This section will cover the basic skills and concepts involving color palettes and their relevance to creating transparent GIF files and browser/hardware support.

    Working with colors can be one of the trickiest topics in internet graphics for several reasons. First, there will be many people viewing your site. Even if you don't register with search engines, people will find it. They will be viewing your web site from a monitor that may only be set to display 256 colors (this is the industry standard still). Others will have their monitors set to display millions of colors. The computers at our school are set to display thousands of colors. So a JPG saved and published at millions of colors will still not look as well at school here if you created it at home on a display set to millions of colors.
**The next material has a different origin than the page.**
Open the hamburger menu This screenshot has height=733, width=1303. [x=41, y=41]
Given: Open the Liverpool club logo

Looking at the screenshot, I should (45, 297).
    One of the hardest things to accomplish in internet graphics is to produce a graphic intensive web site that looks good across any platform (MAC or PC) and at any color depth regarding the user's monitor. To add to this, the browsers only support 255 colors without calling up external multimedia support and the MAC has a different color palette all together. Intersecting these palettes only leaves 217 colors you can use whereby your site will look exactly the same regardless of who views it. The only way to make your site adhere to this standard is to load the safety color palette in Paint Shop Pro (see picture below) or leave all images at only 2 bit (black and white), or 4 bit (16 colors).

    When you reduce an image to 256 colors in PSP it gives you different mathematical ways of coming up with 256 colors. At this time we open a picture in PSP and play with these options. I will discuss the different options and advantages of each. If you are following this course on your own, please go to the PSP help file and look up dithering, color reduction options, and optimization. We will also be returning to this topic in the final lesson.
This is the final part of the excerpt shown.